**Exercise:**
From the entries that follow, gather each line holding the word "dropdown".

**Records for this exercise:**
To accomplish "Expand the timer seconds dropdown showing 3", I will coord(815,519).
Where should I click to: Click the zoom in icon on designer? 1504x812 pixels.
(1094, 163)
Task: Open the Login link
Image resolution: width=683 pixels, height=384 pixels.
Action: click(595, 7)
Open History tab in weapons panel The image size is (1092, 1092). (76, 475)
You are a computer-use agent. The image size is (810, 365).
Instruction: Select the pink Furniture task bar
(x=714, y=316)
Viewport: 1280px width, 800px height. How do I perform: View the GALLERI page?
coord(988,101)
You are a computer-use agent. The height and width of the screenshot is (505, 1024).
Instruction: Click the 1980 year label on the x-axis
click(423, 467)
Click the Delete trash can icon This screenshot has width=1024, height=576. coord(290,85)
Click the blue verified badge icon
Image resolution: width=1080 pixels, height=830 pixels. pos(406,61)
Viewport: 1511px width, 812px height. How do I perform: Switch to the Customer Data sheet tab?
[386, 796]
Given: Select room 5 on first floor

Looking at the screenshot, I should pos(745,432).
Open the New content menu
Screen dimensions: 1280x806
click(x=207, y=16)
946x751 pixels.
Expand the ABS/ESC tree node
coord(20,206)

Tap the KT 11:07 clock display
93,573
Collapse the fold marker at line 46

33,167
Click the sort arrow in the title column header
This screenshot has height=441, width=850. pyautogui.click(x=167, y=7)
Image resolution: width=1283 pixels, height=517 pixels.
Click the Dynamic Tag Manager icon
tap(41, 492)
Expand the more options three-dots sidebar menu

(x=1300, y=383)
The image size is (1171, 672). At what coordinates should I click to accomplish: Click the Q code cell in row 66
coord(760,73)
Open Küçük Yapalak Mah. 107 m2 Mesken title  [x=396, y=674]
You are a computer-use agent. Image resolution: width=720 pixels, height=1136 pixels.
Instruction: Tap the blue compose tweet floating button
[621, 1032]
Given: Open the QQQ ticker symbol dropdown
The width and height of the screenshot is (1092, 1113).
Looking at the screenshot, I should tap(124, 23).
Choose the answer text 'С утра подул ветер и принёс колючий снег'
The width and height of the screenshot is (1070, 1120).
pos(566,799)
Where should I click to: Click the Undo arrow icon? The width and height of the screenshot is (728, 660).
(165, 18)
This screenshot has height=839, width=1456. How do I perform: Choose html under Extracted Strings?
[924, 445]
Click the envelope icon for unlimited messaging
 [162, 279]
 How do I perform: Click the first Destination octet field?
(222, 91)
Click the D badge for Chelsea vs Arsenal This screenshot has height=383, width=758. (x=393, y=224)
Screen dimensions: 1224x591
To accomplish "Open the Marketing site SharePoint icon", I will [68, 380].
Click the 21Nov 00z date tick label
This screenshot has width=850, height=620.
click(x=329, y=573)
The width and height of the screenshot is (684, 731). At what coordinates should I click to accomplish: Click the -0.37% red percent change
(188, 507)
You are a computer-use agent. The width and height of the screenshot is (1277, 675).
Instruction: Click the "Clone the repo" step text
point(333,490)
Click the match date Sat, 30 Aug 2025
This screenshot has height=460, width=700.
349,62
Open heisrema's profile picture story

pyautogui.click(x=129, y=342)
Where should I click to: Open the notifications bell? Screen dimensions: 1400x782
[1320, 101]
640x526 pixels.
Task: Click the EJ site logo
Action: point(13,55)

**The completed task:**
To accomplish "Expand the timer seconds dropdown showing 3", I will coord(815,519).
Given: Open the QQQ ticker symbol dropdown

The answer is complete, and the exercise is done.